Waiwerang Miniatur Peradaban: Khutbah Idulfitri Dr. Dahlan Lama Bawa di Jantung Adonara

Share this article

KHITTAH.CO, Waiwerang, Adonara – Matahari belum tinggi saat ribuan warga memadati Lapangan Kebun Raya di Waiwerang, jantung Pulau Adonara, Nusa Tenggara Timur. Senin, 31 Maret 2025, menjadi saksi khutbah Idulfitri yang tak biasa. Di tengah suasana sakral itu, Dr. Dahlan Lama Bawa, Wakil Ketua Pimpinan Wilayah Muhammadiyah Sulawesi Selatan, tampil bukan sekadar membacakan teks. Ia menyulap Ramadan menjadi narasi peradaban.

“Ramadan adalah momentum membentuk peradaban utama,” ujar Dahlan mengawali khutbahnya. Tema itu ia lanjutkan dengan menyebut Waiwerang Kota sebagai miniatur peradaban dan kerukunan umat beragama di NTT.

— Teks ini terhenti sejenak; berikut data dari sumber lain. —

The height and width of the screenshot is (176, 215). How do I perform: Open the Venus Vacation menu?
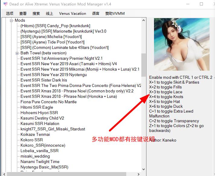[x=72, y=13]
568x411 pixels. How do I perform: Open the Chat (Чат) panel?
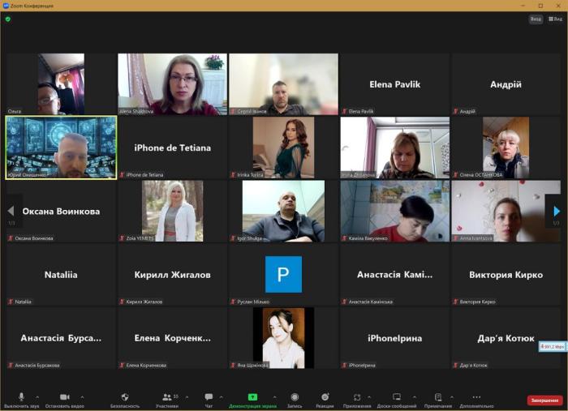point(209,396)
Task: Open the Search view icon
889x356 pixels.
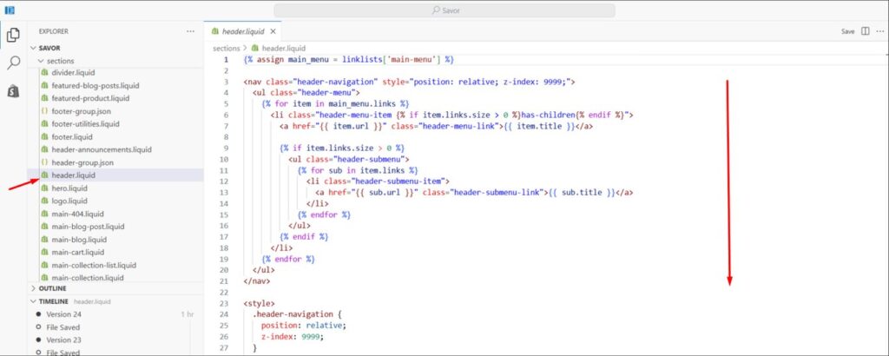Action: click(14, 63)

Sebagai alumni MAS DDI Waiwerang tahun 1989–1992, Dahlan bicara bukan dari luar, tapi dari dalam denyut nadi masyarakatnya sendiri. Ia menyebut Waiwerang telah mencapai kemajuan tinggi dalam pendidikan, ekonomi, politik, dan sosial budaya. “Di sini hidup rukun orang Bugis, Jawa, Bima, Bali, Padang, Tionghoa, dan tentu Lamaholot sebagai identitas pemersatu,” ujarnya.

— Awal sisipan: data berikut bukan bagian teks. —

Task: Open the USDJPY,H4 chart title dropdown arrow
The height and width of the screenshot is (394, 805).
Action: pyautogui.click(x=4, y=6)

Tak ada konflik antaragama, tak ada gesekan etnis. Yang tumbuh adalah “toleransi otentik”, istilah yang ia gunakan untuk menggambarkan harmoni yang alami, bukan dipaksakan. “Saling mengenal, saling memahami, saling menjamin,” tegas Direktur Pondok Pesantren Darul Fallaah Unismuh Makassar itu.

Sebagai akademisi sekaligus aktivis sosial—ia juga dikenal sebagai pengurus MUI Sulsel dan penasihat KK NTT Makassar—Dahlan menjelaskan konsep peradaban tidak hanya sebatas kemajuan fisik, tapi integritas moral. Ia merujuk Ramadan sebagai arena mawas diri: sehat secara jasmani, kuat secara ruhani.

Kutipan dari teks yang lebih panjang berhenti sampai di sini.